"""
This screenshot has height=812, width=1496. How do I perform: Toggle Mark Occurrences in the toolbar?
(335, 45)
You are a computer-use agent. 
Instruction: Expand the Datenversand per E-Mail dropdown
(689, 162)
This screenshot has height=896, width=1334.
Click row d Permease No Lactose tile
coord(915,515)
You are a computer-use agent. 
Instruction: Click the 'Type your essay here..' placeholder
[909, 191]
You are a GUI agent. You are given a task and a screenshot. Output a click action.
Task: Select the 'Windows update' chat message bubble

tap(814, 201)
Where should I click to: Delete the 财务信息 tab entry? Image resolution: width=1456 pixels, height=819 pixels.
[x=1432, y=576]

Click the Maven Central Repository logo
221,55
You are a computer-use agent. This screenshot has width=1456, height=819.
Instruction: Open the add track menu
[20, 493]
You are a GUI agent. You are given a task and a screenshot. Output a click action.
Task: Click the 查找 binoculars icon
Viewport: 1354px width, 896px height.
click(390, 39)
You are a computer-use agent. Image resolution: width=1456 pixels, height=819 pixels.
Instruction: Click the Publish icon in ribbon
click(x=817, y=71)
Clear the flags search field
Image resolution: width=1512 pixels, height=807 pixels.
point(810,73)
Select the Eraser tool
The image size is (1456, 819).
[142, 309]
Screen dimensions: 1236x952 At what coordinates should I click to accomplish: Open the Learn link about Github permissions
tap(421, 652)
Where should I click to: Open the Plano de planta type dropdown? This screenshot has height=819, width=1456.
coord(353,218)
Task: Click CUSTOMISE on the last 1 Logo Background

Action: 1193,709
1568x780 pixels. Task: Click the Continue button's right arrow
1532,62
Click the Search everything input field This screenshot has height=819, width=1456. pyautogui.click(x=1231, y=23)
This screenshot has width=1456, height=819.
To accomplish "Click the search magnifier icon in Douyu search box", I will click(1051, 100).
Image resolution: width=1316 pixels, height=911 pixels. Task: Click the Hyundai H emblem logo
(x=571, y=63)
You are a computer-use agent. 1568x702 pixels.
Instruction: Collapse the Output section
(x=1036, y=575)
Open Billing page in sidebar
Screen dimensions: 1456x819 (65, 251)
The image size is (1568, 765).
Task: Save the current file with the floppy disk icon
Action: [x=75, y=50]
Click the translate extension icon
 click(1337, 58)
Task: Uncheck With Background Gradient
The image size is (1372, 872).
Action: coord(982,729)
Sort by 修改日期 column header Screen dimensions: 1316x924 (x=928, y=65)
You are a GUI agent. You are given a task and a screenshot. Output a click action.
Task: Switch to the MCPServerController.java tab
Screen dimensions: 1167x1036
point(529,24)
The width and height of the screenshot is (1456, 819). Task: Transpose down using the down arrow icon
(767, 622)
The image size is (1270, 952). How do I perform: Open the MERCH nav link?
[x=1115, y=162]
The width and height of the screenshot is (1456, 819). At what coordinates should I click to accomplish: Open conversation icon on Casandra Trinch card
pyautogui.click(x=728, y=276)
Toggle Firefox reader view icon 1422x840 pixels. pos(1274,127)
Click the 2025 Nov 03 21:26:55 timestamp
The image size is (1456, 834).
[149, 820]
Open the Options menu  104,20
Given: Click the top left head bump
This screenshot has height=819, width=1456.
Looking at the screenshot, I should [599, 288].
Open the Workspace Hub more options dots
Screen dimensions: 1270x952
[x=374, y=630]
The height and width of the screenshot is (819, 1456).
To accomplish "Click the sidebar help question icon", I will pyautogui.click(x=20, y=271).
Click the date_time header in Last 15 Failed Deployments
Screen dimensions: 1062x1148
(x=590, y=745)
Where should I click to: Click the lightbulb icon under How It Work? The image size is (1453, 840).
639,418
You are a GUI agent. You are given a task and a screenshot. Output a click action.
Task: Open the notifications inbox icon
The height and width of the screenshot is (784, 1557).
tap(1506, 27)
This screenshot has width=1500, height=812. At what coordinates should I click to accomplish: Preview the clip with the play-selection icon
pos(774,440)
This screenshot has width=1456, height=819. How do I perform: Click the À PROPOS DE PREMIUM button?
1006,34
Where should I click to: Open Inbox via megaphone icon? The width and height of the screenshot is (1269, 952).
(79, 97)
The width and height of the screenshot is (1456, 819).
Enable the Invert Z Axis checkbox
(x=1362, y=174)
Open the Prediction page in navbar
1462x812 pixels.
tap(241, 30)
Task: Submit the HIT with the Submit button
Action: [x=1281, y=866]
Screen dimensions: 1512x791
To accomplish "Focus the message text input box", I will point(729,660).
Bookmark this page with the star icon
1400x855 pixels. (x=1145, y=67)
"""
[Problem statement]
A complete answer gives every line of the records holding "computer".

[Response for this exercise]
You are a computer-use agent. 
You are a computer-use agent. 
You are a computer-use agent. This screenshot has width=1456, height=819.
You are a computer-use agent. Image resolution: width=1456 pixels, height=819 pixels.
You are a computer-use agent. 1568x702 pixels.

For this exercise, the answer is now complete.